Podría decirse que J.D. Salinger es un gran escritor menor. ¿Qué es un escritor menor? Alguien que se lee con gran interés y que casi nunca defrauda, pero que no consigue traspasar la línea de sombra que separa la simple experiencia humana del abismo sin fondo de la existencia. Si leemos a Simone Weil, a Emily Dickinson, a Tolstoi, a Dante, a Melville, a Conrad, a Chéjov, a Ajmátova, a Cervantes, sabemos que estamos sumergiéndonos en el laberinto sin fondo de la conciencia humana, allí donde todo está oscuro y claro a la vez, como en un fondo abisal iluminado por una luz que no sabemos de dónde llega. Si leemos a Salinger, en cambio, sólo estamos chapoteando en las aguas tranquilas de la orilla. Ahora bien, ¿hay algo más agradable que ese chapoteo? ¿Hay algo que nos haga sentir mejor? No, y mentiríamos si dijéramos lo contrario.

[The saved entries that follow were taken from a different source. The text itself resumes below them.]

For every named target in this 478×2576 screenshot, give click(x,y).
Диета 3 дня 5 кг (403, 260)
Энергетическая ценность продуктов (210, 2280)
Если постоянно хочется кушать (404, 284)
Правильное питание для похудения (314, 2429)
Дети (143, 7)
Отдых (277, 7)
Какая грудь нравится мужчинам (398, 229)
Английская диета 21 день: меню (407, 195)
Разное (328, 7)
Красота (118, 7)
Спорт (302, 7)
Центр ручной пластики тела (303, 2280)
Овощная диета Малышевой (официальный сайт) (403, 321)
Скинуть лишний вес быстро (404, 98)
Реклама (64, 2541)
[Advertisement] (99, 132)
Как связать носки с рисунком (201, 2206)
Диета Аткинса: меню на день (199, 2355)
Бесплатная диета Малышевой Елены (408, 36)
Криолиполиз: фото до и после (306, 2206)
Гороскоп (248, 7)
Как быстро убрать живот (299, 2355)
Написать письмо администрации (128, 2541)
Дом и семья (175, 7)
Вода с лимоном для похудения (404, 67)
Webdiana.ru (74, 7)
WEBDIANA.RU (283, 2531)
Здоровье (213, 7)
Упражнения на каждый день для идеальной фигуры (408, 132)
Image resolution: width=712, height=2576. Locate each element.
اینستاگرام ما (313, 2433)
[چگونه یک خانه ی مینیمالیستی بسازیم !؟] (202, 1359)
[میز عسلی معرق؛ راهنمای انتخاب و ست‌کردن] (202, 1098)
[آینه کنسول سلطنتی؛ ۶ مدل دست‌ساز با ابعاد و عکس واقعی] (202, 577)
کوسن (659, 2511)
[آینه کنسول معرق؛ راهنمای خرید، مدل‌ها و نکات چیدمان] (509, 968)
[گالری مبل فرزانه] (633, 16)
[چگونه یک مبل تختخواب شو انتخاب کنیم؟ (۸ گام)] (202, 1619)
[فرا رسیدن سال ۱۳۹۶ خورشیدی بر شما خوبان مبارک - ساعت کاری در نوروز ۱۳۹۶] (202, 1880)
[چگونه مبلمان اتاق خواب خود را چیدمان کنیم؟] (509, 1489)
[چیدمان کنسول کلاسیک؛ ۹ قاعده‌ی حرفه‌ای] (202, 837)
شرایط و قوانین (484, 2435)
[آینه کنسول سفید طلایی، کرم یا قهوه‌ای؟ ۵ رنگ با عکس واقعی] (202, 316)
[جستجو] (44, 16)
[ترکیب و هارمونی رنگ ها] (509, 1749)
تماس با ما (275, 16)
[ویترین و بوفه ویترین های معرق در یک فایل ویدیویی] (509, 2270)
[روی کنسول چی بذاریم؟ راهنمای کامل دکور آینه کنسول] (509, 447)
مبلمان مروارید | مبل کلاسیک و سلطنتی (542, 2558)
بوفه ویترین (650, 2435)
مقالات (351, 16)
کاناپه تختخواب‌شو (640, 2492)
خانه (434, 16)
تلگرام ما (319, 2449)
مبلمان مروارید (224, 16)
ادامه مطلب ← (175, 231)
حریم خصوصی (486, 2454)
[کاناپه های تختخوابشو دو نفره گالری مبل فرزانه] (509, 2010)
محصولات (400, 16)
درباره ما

Tomemos El hombre que ríe, por ejemplo. Lo leí a los 16 año y me fascinó. Acabo de volver a leerlo y me sigue fascinando. Por supuesto que ahora puedo ver sus trucos y sus costuras, pero el placer que experimenté leyéndolo hace medio siglo sigue intacto. Y eso, amigos, es un milagro. A primera vista, El hombre que ríe puede parecer una historia simplemente nostálgica –y algo empalagosa– acerca de un adulto que recuerda sus años de actividades extraescolares en el Club de los Comanches. Pero El hombre que ríe es mucho más que eso. Porque este relato es una exploración muy sutil de la magia de la literatura y de los efectos que obra en el lector. En el fondo, todo buen lector es un niño embobado que se deja seducir por un relato. Todo buen lector, por lo tanto, es el niño que protagoniza esta historia.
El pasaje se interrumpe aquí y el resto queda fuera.